Der GKV-Spitzenverband zeigt sich enttäuscht. „Die heute vorgelegten Eckpunkte verschaffen der gesetzlichen Krankenversicherung insgesamt allenfalls eine finanzielle Atempause“, lässt er verlauten und begründet:

Das Aufbrauchen von Rücklagen, ein kleiner Extra-Bundeszuschuss in Verbindung mit einem Bundesdarlehen und Beitragserhöhungen sind keine solide und nachhaltige Finanzierung der gesundheitlichen Versorgung von 73 Millionen gesetzlich Versicherten. Wichtig ist allerdings, dass der Bundesgesundheitsminister Leistungskürzungen für Versicherte erneut ausgeschlossen hat.

Ob der nun verkündete Beitragsanstieg wirklich ausreicht, sei völlig offen, meint der Verband. Sicher sei nur, dass die Politik nun wohl auch die letzten Rücklagen der Krankenkassen verbraucht. Ein Eingriff in „die Finanzhoheit der einzelnen Krankenkassen“, der dem Verband überhaupt nicht schmeckt.

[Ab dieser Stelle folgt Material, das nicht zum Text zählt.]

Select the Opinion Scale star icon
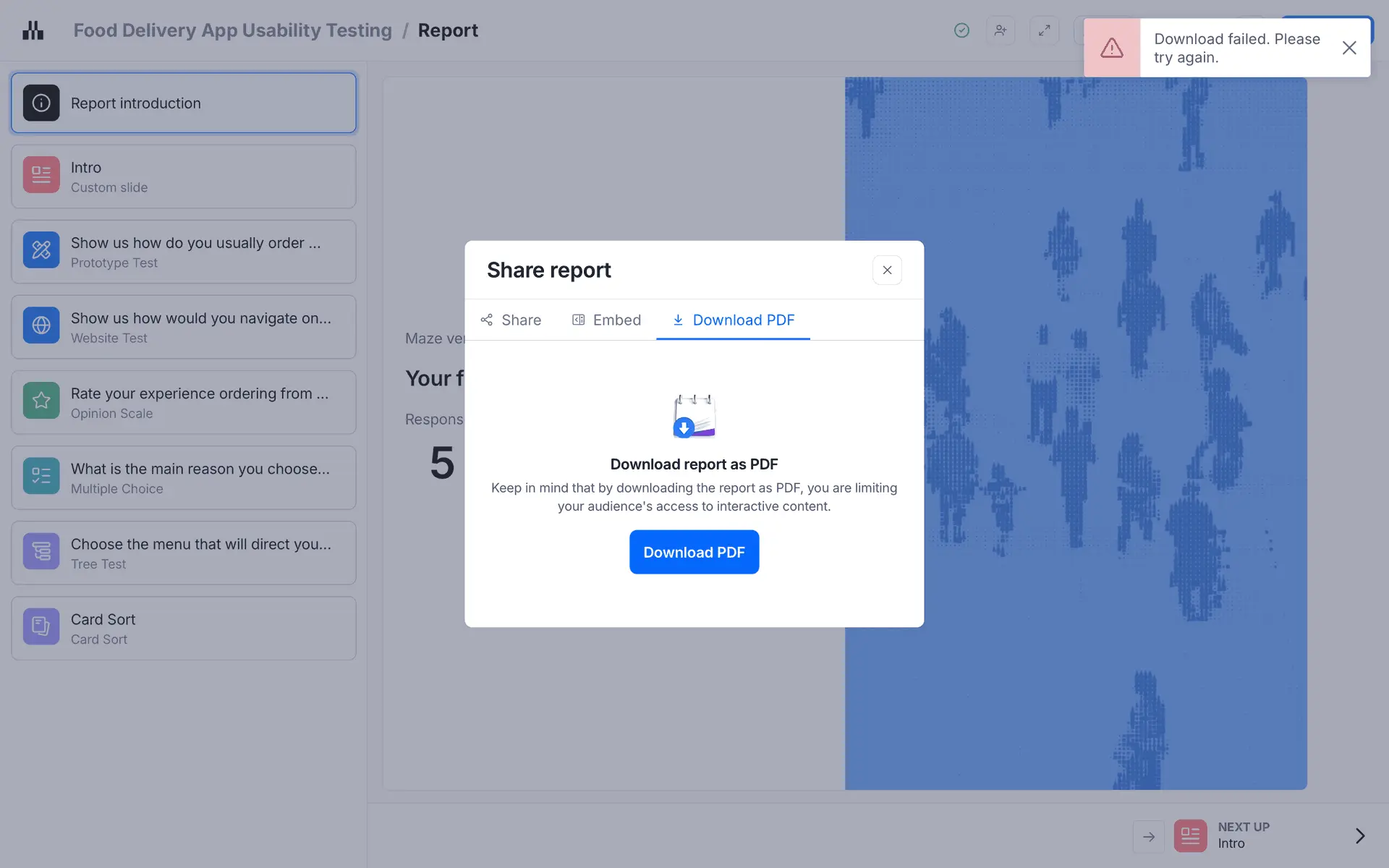This screenshot has height=868, width=1389. pyautogui.click(x=41, y=401)
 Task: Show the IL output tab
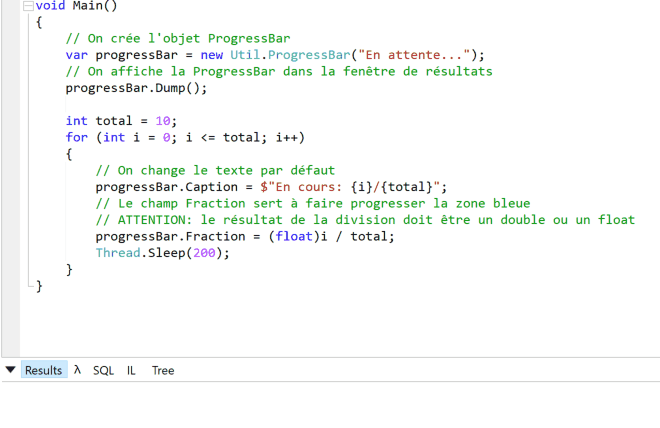pyautogui.click(x=131, y=370)
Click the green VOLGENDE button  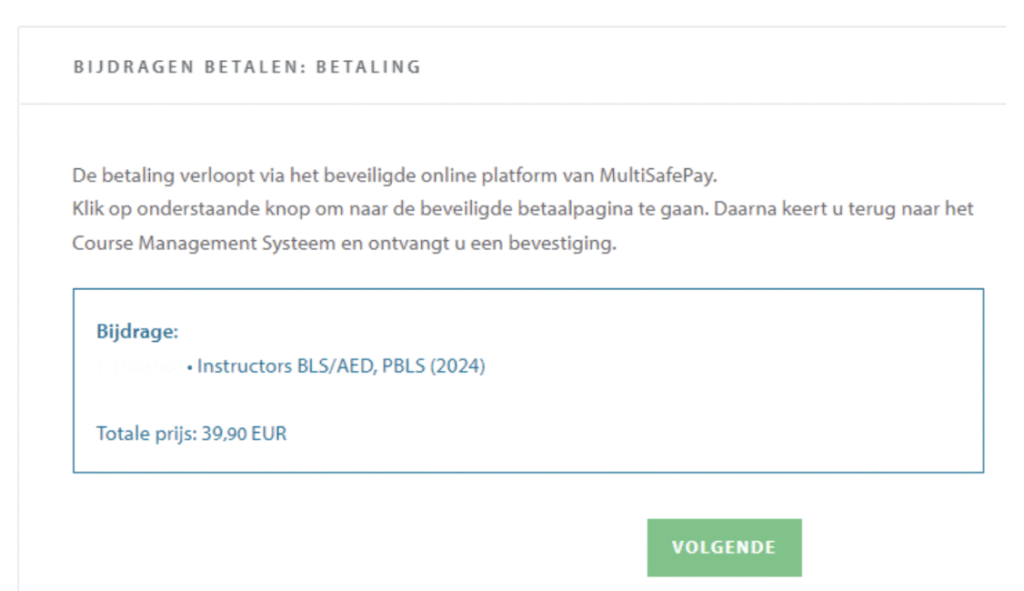point(724,547)
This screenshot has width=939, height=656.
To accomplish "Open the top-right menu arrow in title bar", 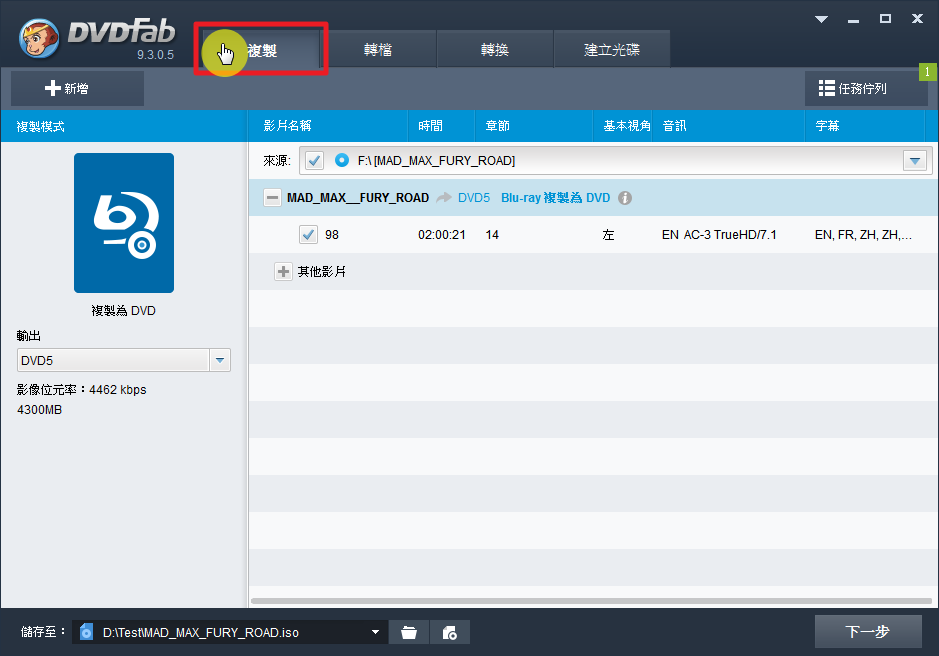I will point(821,19).
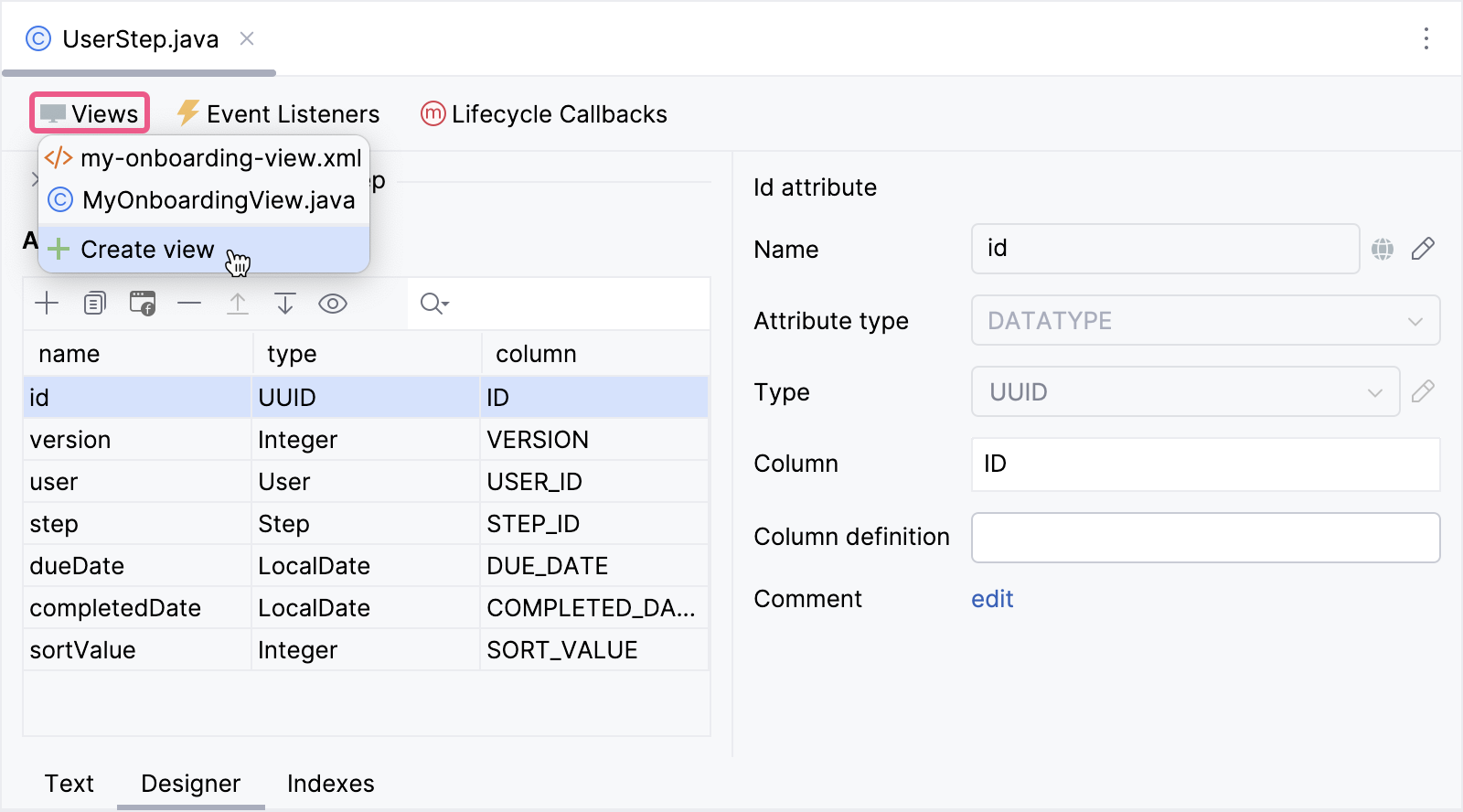The height and width of the screenshot is (812, 1463).
Task: Move attribute up with the up arrow
Action: (x=238, y=304)
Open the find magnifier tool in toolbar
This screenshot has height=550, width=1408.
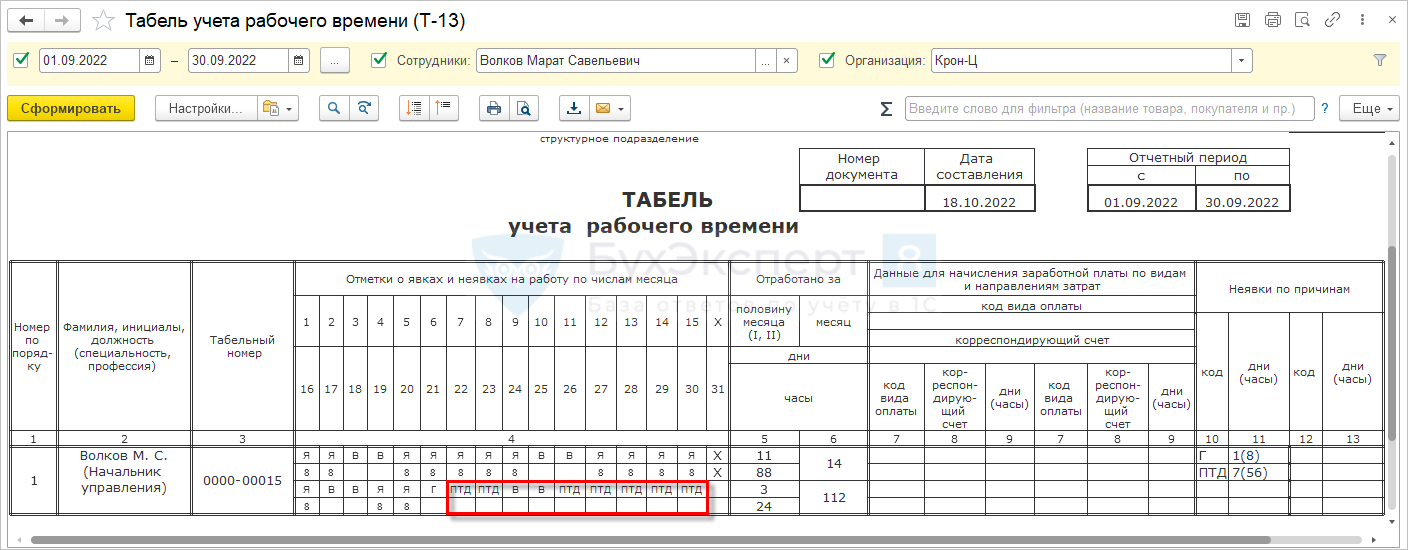coord(333,108)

Wie übrigens noch ein weiterer Aspekt: Denn der Bund will nach wie vor die Ausgaben für die Empfänger von Arbeitslosengeld II (auch bekannt als Hartz-IV) nicht komplett übernehmen. Doris Pfeiffer, Vorstandschefin des Spitzenverbands, sagt: „So bleibt es dabei, dass die Krankenkassen den Bundeshaushalt Jahr für Jahr mit rund zehn Milliarden Euro subventionieren.“

Auch der Verband der Ersatzkassen (VDEK) zeigt sich wenig begeistert. Dessen Chefin Ulrike Elsner bemängelt:

Die Maßnahmen sind nicht nachhaltig und unausgewogen. Bisher unberücksichtigt ist ein kostendeckender Beitrag für die Versicherung von ALG-II-Empfängern in der gesetzlichen Krankenversicherung (GKV). Es handelt sich immerhin um eine Größenordnung von geschätzt 10 Milliarden Euro. Auch fehlt die vom VDEK wiederholt geforderte Absenkung der Mehrwertsteuer auf Gesundheitsleistungen. Stattdessen werden die Beitragszahler belastet und der Staat greift erneut auf die Finanzreserven der Krankenkassen und die Rücklagen des Gesundheitsfonds zu. Das ist ein einmaliger Effekt. Eine nachhaltige Finanzierung sieht anders aus.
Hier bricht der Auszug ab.